##### Data for processing #####
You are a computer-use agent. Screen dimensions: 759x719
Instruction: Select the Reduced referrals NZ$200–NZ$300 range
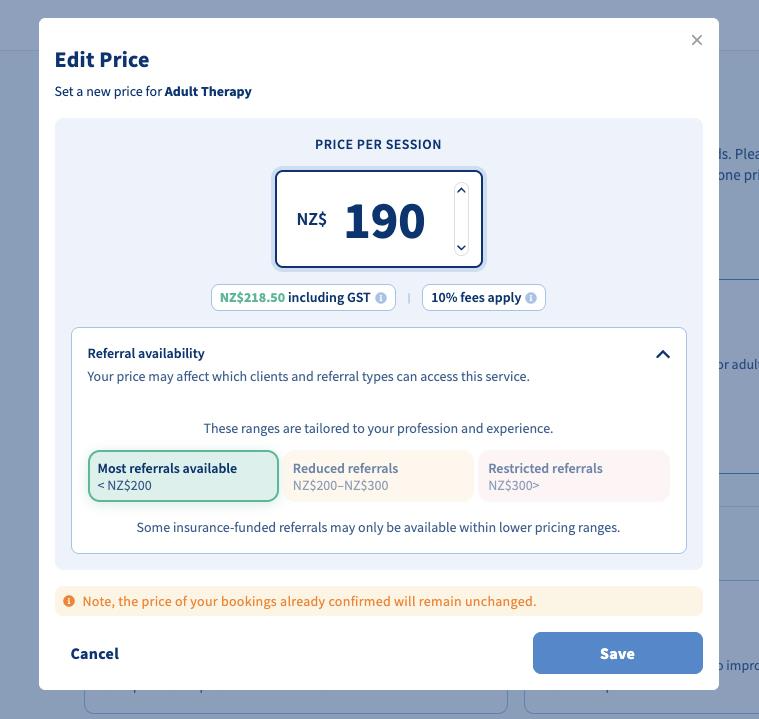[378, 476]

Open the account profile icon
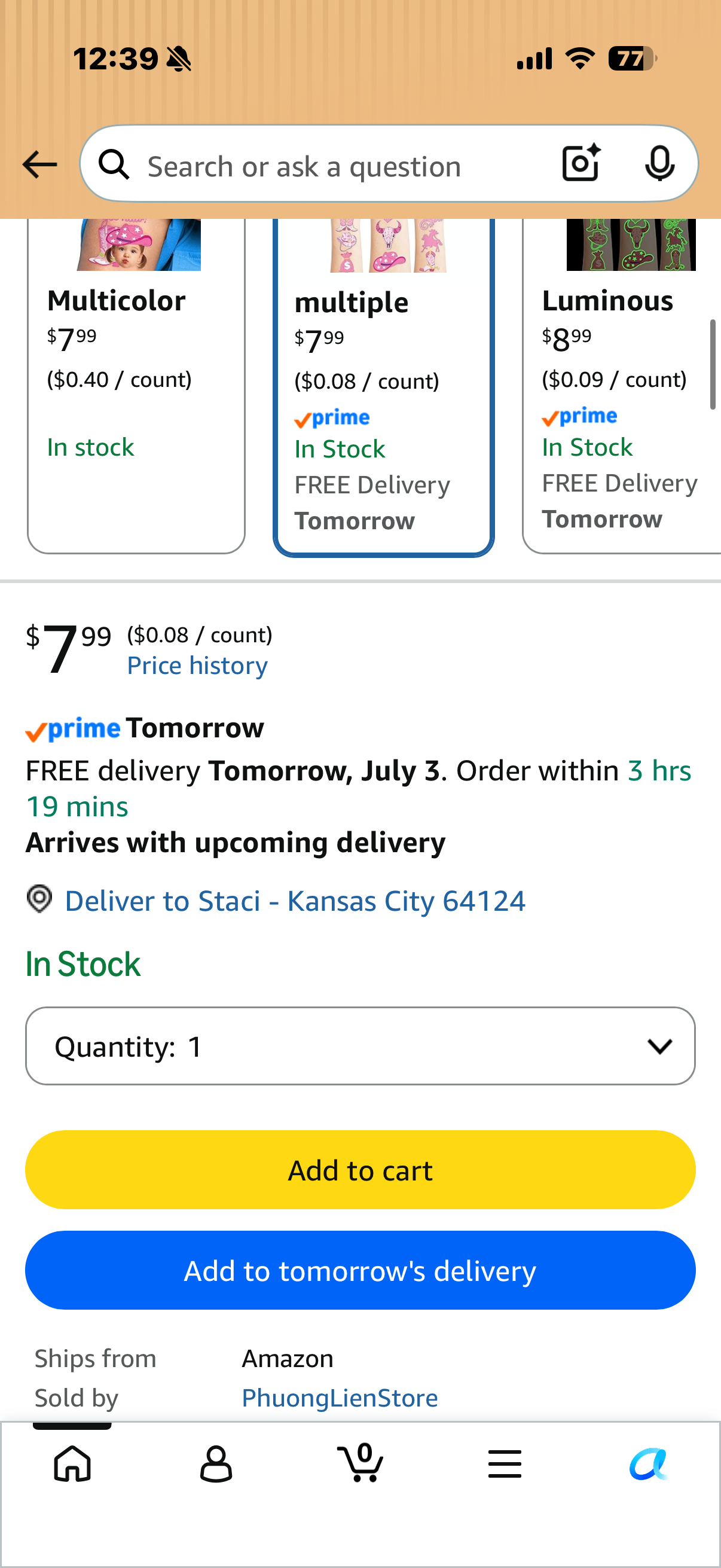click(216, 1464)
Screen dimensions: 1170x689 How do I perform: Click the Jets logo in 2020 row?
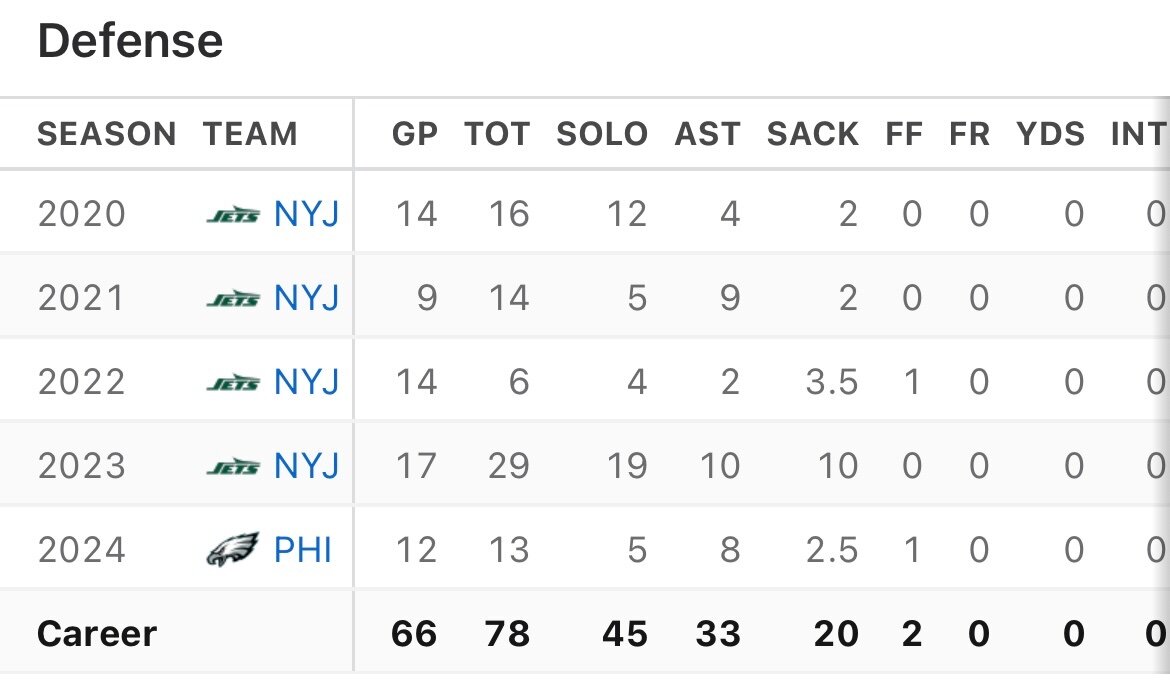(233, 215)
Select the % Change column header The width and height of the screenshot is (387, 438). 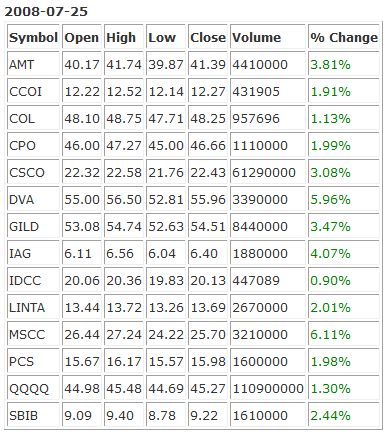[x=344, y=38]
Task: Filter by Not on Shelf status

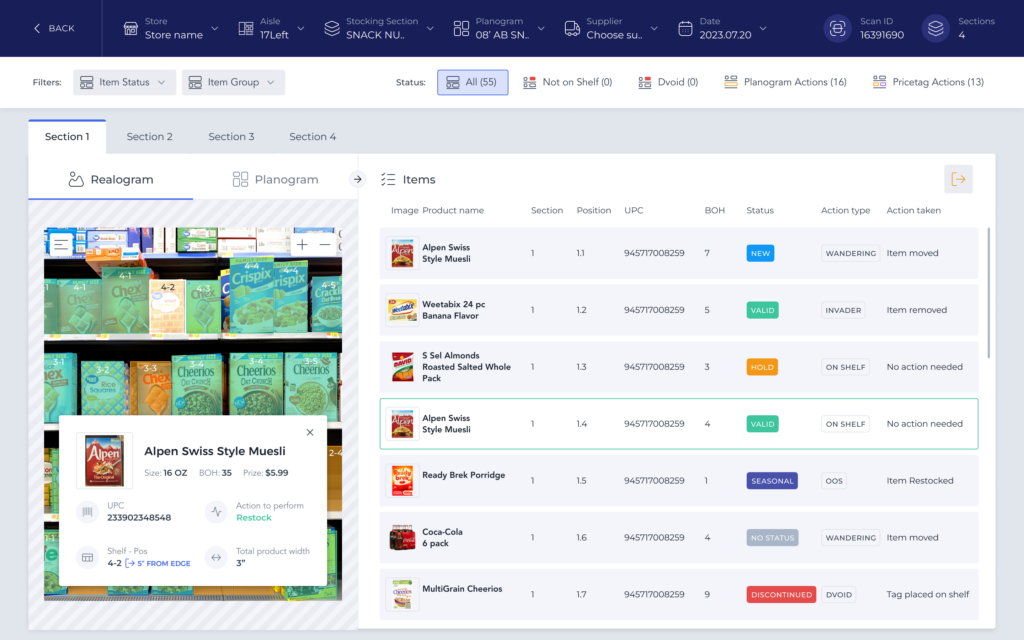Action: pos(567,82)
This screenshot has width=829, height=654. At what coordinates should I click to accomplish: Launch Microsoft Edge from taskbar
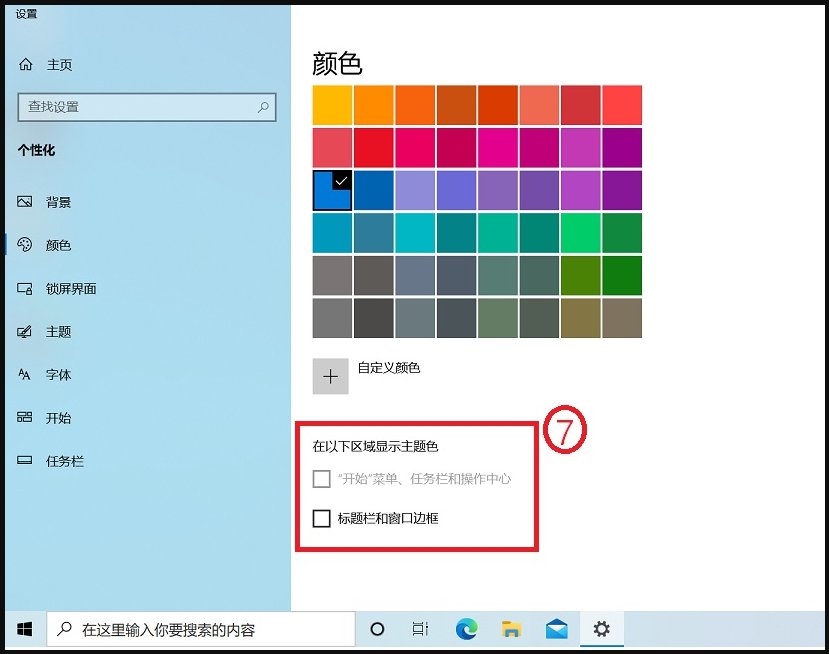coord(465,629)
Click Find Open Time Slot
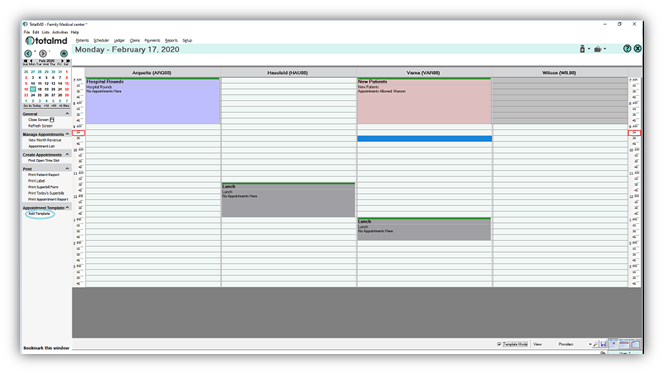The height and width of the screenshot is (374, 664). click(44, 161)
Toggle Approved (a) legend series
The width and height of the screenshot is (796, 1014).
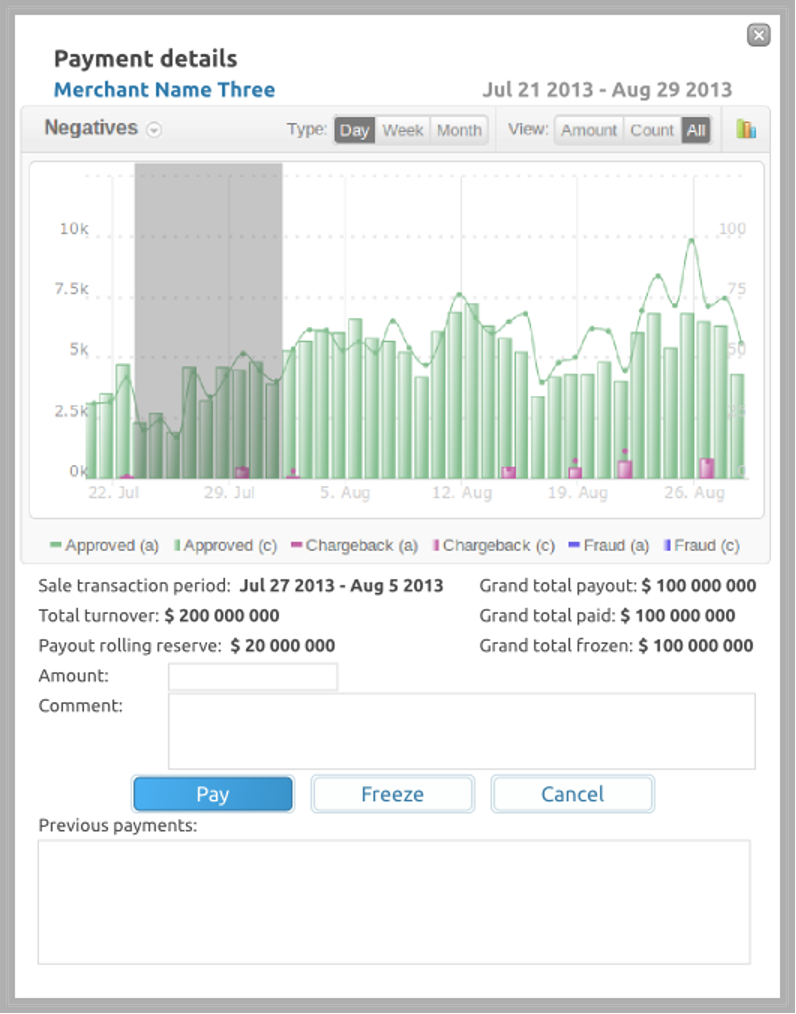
#####
Task statement —
All that belongs in the answer is the exact run of lines from the line containing "Click Find Open Time Slot" to the end of the listing above, pictures removed.

Result —
Click Find Open Time Slot
The height and width of the screenshot is (374, 664). click(44, 161)
Toggle Approved (a) legend series
The width and height of the screenshot is (796, 1014).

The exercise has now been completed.